**APPLY WHAT YOU READ**
1. In the study summary on headgear and functional appliance therapy below, on which questionnaire subscale did the three groups show no differences?
2. Continue the study summary on headgear and functional appliance therapy below from the point at which it stops.
[Opening DOCUMENT EXCERPT section]
Oral-health-related quality of life in headgear and functional appliances therapy
Kadkhoda S, Nedjat S, Shirazi M. Comparison of oral-health-related quality of life during treatment with headgear and functional appliances. Int J Paediatr Dent 2011;21:369-73
Since successful orthodontic treatment depends on patient compliance, an appreciation for the psychosocial aspects involved in treatment is essential. Functional appliances and headgear are 2 compliance-dependent approaches to correcting a Class II malocclusion. In this study, the authors examined the psychosocial impact of these treatments on the daily life of patients, compared with a nonmalocclusion group. A total of 187 Iranian children, aged 11 to 14, were divided into 3 groups: functional appliance (n = 67), headgear (n = 67), and nonmalocclusion (control) (n = 53). The subjects were recruited from government and private orthodontic practices. All participants completed the oral health quality of life (OHQoL) child perception questionnaire (CPQ, short form), which encompasses 4 domains: oral symptoms, functional limitations, emotional well-being, and social well-being. The results indicate that the 2 treatment groups did not differ, but they had a poorer quality of life compared with the nonmalocclusion group. No differences were found among the 3 groups in the “oral symptoms” subscale of the CPQ. No OHQoL differences were found between sexes. Several studies have demonstrated obvious differences between malocclusion and nonmalocclusion groups, with the malocclusion groups experiencing lower OHQoL. This was the first study comparing the OHQoL of 2 groups of patients with Class II malocclusion under treatment with 2 approaches. Further studies on this topic would enhance our understanding of the psychosocial impact of orthodontic therapy on our patients.
[Closing DOCUMENT EXCERPT section]
[Opening SOURCE MATERIAL section]
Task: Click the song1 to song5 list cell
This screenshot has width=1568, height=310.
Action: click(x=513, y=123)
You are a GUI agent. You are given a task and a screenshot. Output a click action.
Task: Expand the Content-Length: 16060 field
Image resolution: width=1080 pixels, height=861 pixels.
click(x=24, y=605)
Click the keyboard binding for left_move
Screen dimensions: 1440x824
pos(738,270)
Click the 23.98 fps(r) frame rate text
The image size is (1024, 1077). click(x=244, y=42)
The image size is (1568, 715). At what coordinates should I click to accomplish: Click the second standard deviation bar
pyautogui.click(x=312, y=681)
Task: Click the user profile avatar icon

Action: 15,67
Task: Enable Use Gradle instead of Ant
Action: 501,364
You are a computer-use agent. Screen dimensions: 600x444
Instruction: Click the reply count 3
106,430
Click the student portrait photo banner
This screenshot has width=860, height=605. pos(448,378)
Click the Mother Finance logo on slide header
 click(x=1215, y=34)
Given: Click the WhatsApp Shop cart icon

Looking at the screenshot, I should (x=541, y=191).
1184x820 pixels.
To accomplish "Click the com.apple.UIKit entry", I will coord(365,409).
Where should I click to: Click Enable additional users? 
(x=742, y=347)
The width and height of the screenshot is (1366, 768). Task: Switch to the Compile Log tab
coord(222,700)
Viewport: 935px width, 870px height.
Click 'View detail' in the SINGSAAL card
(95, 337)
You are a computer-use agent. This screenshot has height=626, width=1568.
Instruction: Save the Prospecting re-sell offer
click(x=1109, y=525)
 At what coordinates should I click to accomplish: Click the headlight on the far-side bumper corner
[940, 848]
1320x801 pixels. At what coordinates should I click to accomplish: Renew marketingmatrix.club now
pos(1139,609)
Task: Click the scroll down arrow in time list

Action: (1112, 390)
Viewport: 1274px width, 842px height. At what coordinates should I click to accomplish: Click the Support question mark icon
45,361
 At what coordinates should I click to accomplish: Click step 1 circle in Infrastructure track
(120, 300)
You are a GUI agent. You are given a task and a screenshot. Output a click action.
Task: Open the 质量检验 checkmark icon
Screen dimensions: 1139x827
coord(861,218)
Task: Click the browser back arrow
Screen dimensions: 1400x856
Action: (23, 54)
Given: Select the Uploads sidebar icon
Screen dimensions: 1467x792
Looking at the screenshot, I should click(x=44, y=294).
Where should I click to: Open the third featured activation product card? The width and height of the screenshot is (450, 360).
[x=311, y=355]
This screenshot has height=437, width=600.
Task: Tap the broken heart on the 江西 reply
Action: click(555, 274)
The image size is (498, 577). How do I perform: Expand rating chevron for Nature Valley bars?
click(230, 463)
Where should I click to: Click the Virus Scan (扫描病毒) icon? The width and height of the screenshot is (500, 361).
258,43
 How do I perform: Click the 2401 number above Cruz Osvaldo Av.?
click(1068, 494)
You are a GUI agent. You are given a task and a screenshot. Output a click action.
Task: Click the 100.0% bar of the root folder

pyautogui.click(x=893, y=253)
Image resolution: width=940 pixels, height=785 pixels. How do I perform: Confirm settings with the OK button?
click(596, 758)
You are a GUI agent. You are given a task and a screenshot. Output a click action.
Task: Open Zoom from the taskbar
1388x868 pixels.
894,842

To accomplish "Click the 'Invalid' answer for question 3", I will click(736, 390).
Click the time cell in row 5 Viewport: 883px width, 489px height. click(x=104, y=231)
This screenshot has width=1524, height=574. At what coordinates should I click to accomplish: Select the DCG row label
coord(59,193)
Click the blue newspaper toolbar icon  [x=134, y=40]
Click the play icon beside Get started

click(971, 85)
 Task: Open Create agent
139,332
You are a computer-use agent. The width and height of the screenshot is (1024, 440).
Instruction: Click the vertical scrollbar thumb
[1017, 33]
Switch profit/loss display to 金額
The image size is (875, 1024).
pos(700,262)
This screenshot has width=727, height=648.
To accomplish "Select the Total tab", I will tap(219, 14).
[Closing SOURCE MATERIAL section]
**RESPONSES BY TASK**
1. The "oral symptoms" subscale.

2.
Reviewed by Christine Hibberd
Malocclusion and sex as risk factors for maxillary incisor trauma
Borzabadi-Farahani A, Borzabadi-Farahani A. The association between orthodontic treatment need and maxillary incisor trauma, a retrospective clinical study. Oral Surg Oral Med Oral Pathol Oral Radiol Endod 2011 Aug 29 [Epub ahead of print]
Incisor trauma can cause physical, psychological, and functional problems in children. In this study, the authors investigated whether sex, the complexity of the malocclusion, and the need for orthodontic treatment were risk factors for incisor trauma. A cross-sectional study involving stratified clusters from 6 schools was conducted. The severity of malocclusion with the index of complexity, outcome, and need (ICON), and the type and degree of incisor trauma (if present), were determined by 1 examiner in 249 boys and 253 girls. No radiographic investigation was performed. The prevalence of incisor trauma was 9% (trauma to dentin, 1.4%; trauma to pulpal tissue, 0.8%; trauma to enamel, 6.2%). Logistic regression suggested that boys had a 2.16-times higher risk of trauma than did girls. Subjects needing orthodontic treatment (ICON score, >43) were found to have a higher risk of trauma. The findings of this study support previous reports indicating an association between malocclusion and the need for orthodontic treatment and the risk of incisor trauma. Study limitations included the lack of radiography when diagnosing incisor trauma. The authors did not specifically consider factors that have been known to increase the risk of incisor trauma such as overjet, adequacy of lip coverage, and children’s high-risk daily activities. Nevertheless, these findings are pertinent to the benefits of orthodontic treatment in reducing overjet, a recognized risk factor for maxillary incisor trauma.